那利风转头来看秦珂,点头笑道:“这家伙是谁家小子?”
鸣泉刚要说话,秦珂早已自己答道:“路人甲。”
那利家公子顿时一愣,饶有兴致的道:“路人还分甲乙丙??”
鸣泉险些气歪了鼻子,狠狠瞪着秦珂:“此人是住持师傅新收的俗家弟子,法号……”他本就不会说谎,一时也没个主意,只说了法号两个字,便没有下文了。到是秦珂自己,笑嘻嘻的道:“利公子何须记得我的名讳,就只管叫我路人甲好了。”
那利公子立时一挥手:“好,这小子比你豪爽。鸣泉,你什么都好,就是太婆妈。”他高声笑着,调转马头:“我先走一步,一会,咱们桃花渡见。”
鸣泉松了口气,转身道:“路人甲??你到真是会打妄语!”
秦珂一歪嘴巴:“我来这里就是为了要茶树苗苗,别的一概与我无关,这不是路人是什么?”
鸣泉皱起眉头:“路人?陌路人?对我们都是?”
秦珂挠挠脸蛋:“哎呀,别那么说嘛,对那个利公子是,对整个雅集上的人都是。
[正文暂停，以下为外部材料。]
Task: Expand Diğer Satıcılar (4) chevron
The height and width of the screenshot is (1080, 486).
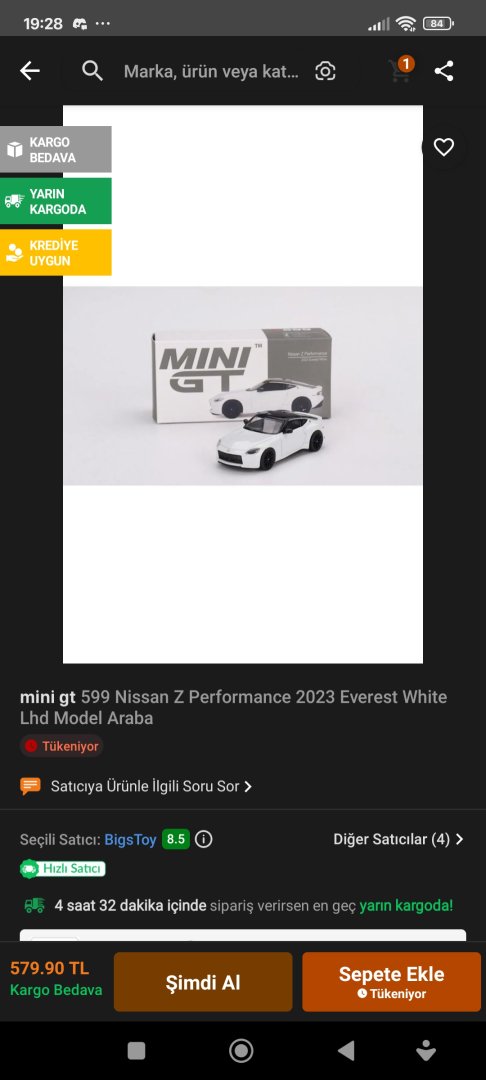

但对你可不是,你是自己人啦!”说着,她贼笑着去拍鸣泉的肩膀。
鸣泉微微一笑,两颊竟飞起两抹红云来:“好了好了,快走吧,一会该来不及了。”
秦珂忽然想起一事,笑嘻嘻的问道:“那日单枪匹马上山来送白泥风炉的人,是不是就是利公子呀?”
鸣泉想也没想,点头道:“不错。正是。”
“哦。”秦珂眨巴着眼睛:“你们交情很深??”
“怎么会。我终日在寺里,几乎很少下山。这些你都知道。只是之前担水的时候遇见过利家少爷,他为人豪爽,后来也时常来寺里布施。”
“原来是这样。”秦珂点点头。看来这苦禅寺,到是富户正相来访的好地方呢。那在这里,岂不是能将柳原村的上流社会一网打尽。香到这里,秦珂禁不住笑出声来。鸣泉问她怎么了,她只说,没什么。
刚走了没几步,身后又是车马之声,这次车帷到是大大方方的高高卷起,里面端坐的,都是些儒雅的士人,身边还伴着各色美女,一时之间,幽闭的林间小道上,拥塞不堪。
秦珂偷眼去望那些女子,只见她们或浓妆或素裹,但眉宇之间飞舞的媚态却都有几分类似。想来定是伶人歌姬。原来这个时空也好这口儿!
“唉,挟妓出游,风雅名仕惯用的招数。”秦珂哼着鼻子。
鸣泉经历了她的“路人甲”后,仿佛对其它言辞都生出了抵抗力,竟不闻不问的埋头只管走路。
大概走了半个时辰,秦珂终于听见了清灵的水声。百步之后,匆匆桃树遮蔽间,露出一块巨大的岩石,说来也奇怪,那岩石犹如凌空落下的一柄铜镜,泛着微黄的油光,平坦的伸展开去。
“这不是黄龙石?”秦珂瞪大眼睛。
飞瀑从不高的山涧上跌落,飞入下面的寒潭,溅起雪白的水花。石峰间生出焦黄的月见草,犹如星子般点缀在视线里。本是湿热的天气,在这里一下子凉爽下去,到叫秦珂无缘无故的激起了一身的鸡皮疙瘩。
“好凉快啊!”她欣喜的望着眼前的美景。
有人随身带着草席,此刻已经展开。笔墨纸砚更是极尽能事的铺开在案头。随行的伶人侍女,也都神清气爽,悠然自得的帮助主人寻找合适的地方,便于一会斗诗,斗字。就在秦珂目不暇接之时,不远处的一束眸光吸引了她的眼球。是周春晖。她端坐在一块蒲团上,蓝色的绸衫泛着幽幽的光泽,黑曜石编织的额环,让她那黑亮的眸子越发剔透。让秦珂觉得奇怪的是,她看的不是鸣泉,竟然是她,秦珂。
雅集之周春晖
更新时间2013730 13:24:15 字数:2160
雅集
柳原的雅集基本都是士族公子,因他们喜欢挟妓出行,故而虽然没有明令禁止,但大户人家的千金是不太跟来凑热闹的。以免被人误认成伶优。这周春晖不但来了,竟还淡定的坐在男人堆里,面色自如。难怪被人说成是怪人。不过,从这一点来说,这吝啬周的脾气到是很对秦珂的胃口。
鸣泉和智深被县丞拉走,想来是安排水车去了。
那周春晖仰着下巴,蓝衫流动,径直朝秦珂而来。秦珂将心一横,罢了,反正早晚要见面,狭路相逢,就算她告诉全天下她是个女孩子又能如何。虽然不是士族子弟,但她也只是鸣泉的帮手,鸣泉不是士族,难道也要一起赶走不成?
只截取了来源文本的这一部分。